§ Exercise requirements
Collect every line of the records below that contains the word "computer".

Given information START

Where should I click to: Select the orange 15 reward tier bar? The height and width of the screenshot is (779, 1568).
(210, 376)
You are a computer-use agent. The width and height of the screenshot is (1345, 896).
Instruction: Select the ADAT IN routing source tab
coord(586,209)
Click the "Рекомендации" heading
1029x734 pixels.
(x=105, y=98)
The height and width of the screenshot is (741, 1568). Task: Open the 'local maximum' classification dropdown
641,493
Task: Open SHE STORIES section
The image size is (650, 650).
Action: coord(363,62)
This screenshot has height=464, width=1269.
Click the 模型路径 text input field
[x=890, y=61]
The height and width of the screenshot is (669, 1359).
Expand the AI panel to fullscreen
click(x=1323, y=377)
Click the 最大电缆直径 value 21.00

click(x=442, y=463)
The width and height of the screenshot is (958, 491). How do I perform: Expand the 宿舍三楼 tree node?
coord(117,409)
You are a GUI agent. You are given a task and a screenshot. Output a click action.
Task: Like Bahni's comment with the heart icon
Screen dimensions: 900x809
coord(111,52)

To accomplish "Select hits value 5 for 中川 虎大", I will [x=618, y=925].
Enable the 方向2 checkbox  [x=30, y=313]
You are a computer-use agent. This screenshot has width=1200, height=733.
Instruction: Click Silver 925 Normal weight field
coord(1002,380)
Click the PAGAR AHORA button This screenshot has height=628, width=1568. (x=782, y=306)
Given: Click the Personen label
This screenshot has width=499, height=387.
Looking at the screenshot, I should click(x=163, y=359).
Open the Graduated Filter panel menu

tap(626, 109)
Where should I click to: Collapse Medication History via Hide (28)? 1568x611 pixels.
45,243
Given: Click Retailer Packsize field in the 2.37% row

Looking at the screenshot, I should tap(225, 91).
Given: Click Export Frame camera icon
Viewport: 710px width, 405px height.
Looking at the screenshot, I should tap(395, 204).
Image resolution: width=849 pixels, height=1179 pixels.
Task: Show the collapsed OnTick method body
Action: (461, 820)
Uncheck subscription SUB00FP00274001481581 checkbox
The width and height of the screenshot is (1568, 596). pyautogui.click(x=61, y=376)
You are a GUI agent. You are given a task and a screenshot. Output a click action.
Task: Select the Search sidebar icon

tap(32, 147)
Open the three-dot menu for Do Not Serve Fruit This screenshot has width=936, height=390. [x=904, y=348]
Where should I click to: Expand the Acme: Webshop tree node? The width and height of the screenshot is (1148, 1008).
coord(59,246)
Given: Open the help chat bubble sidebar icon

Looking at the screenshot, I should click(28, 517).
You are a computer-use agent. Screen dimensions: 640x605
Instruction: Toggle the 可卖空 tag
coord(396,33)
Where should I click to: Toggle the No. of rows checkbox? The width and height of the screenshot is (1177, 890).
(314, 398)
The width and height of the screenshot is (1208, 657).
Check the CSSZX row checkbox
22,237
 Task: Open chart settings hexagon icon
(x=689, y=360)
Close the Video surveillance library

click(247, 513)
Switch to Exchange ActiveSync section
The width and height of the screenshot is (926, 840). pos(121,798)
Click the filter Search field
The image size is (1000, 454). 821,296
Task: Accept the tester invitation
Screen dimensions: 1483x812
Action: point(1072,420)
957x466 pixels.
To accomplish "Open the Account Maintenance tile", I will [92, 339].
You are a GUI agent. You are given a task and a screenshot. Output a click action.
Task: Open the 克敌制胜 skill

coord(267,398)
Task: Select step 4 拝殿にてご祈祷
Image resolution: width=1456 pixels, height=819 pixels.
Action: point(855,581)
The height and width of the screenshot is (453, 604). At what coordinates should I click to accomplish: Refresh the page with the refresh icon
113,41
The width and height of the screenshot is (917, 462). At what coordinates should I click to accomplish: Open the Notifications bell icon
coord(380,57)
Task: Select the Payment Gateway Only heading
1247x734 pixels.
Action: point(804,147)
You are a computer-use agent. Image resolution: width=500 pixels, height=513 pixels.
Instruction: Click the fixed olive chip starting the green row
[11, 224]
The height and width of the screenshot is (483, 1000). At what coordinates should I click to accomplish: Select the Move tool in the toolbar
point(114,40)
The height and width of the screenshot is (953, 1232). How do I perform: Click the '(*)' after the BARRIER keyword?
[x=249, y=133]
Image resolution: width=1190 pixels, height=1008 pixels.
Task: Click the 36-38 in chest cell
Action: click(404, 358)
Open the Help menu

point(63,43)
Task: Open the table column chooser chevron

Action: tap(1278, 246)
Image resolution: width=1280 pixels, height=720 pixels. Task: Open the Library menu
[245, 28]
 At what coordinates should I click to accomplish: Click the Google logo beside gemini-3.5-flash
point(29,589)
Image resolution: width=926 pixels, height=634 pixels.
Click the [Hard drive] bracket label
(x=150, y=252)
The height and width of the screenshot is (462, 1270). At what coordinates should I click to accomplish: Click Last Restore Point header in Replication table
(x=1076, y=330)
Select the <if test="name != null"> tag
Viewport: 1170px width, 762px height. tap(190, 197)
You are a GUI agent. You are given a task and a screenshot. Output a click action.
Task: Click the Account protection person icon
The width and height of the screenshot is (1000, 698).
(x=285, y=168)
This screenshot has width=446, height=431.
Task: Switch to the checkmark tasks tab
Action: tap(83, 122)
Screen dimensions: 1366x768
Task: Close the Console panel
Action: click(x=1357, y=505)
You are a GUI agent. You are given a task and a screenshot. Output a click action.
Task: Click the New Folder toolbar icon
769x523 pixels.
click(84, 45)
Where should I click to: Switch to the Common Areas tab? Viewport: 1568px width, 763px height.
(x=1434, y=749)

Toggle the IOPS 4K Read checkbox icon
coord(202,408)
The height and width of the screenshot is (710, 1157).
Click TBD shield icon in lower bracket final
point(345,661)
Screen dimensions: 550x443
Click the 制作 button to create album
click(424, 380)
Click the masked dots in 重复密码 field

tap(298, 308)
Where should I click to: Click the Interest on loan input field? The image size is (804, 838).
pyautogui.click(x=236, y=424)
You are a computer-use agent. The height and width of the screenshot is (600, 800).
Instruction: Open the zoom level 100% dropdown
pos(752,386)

Given information END

§ Finished exercise
You are a computer-use agent. The width and height of the screenshot is (1345, 896).
You are a computer-use agent. This screenshot has width=1200, height=733.
You are a computer-use agent. Screen dimensions: 640x605
You are a computer-use agent. Image resolution: width=500 pixels, height=513 pixels.
You are a computer-use agent. The height and width of the screenshot is (600, 800).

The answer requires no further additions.